I'm currently trying to wrap my head around the upcoming std::ranges. As an exercise I'd like to implement a "toupper" view from scratch which takes a range/view over some characters and transforms those to upper case.
Hacking together a view and some iterator was pretty straight forward, I don't get how operator() and | have to be overloaded in order to compose like the rest of ranges does though.
Here is the "toupper_fn" (to follow the ranges naming convention) I came up with so far. This is pretty much a copy/paste of some view function inside the ranges v3:
struct toupper_fn {
template <typename Rng>
auto operator()(Rng&& rng) const {
return toupper_view{std::forward<Rng>(rng)};
}
template <typename Rng>
friend auto operator|(Rng&& rng, toupper_fn& c)

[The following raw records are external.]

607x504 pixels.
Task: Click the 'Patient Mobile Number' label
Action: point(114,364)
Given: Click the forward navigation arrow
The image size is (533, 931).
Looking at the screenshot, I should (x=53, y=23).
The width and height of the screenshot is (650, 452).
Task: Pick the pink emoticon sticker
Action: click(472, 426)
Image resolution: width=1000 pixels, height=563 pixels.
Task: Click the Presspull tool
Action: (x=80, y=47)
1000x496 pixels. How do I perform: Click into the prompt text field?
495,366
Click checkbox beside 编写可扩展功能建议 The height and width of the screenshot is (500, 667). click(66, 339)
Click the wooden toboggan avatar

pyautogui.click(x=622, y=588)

-> decltype(c(std::forward<Rng>(rng))) {
return c(std::forward<Rng>(rng));
}
template <typename Rng>
friend auto operator|(Rng&& rng, toupper_fn const& c)

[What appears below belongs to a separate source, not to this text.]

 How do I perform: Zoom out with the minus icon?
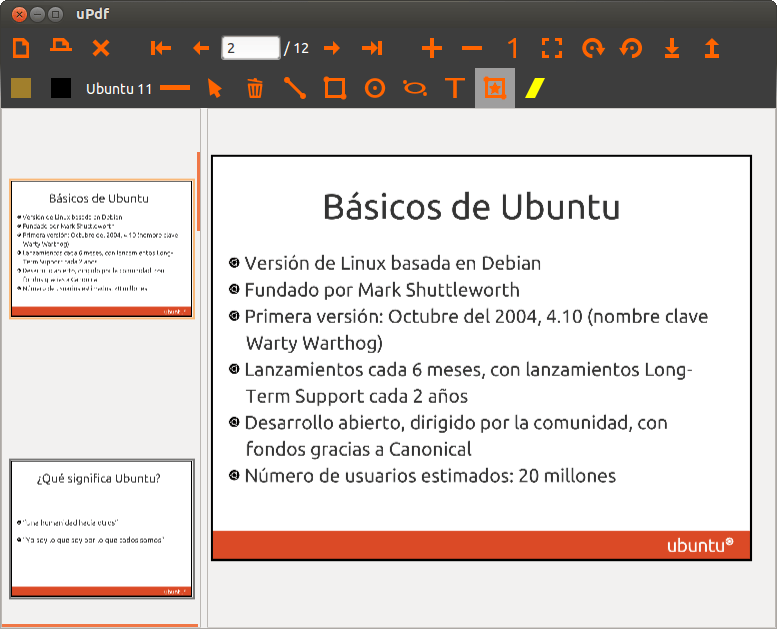(472, 48)
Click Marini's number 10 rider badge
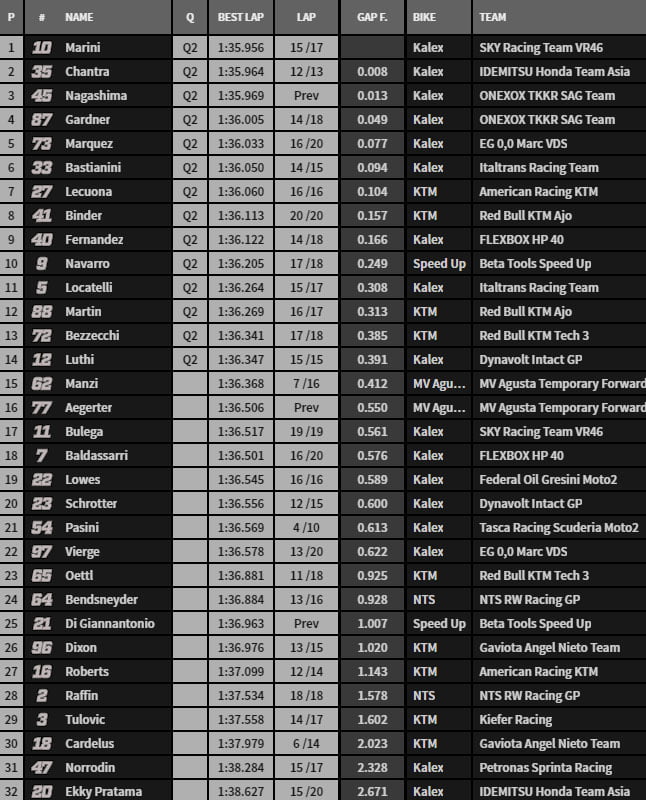The width and height of the screenshot is (646, 800). [41, 48]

-> decltype(c(std::forward<Rng>(rng))) {
return c(std::forward<Rng>(rng));
}
template <typename Rng>
friend auto operator|(Rng&& rng, toupper_fn&& c)
-> decltype(std::move(c)(std::forward<Rng>(rng))) {
return std::move(c)(std::forward<Rng>(rng));
}
};
The problem is that with those definitions both, the classic function call syntax (view(view...)) and the pipe syntax, only work if my own view is the last in the chain.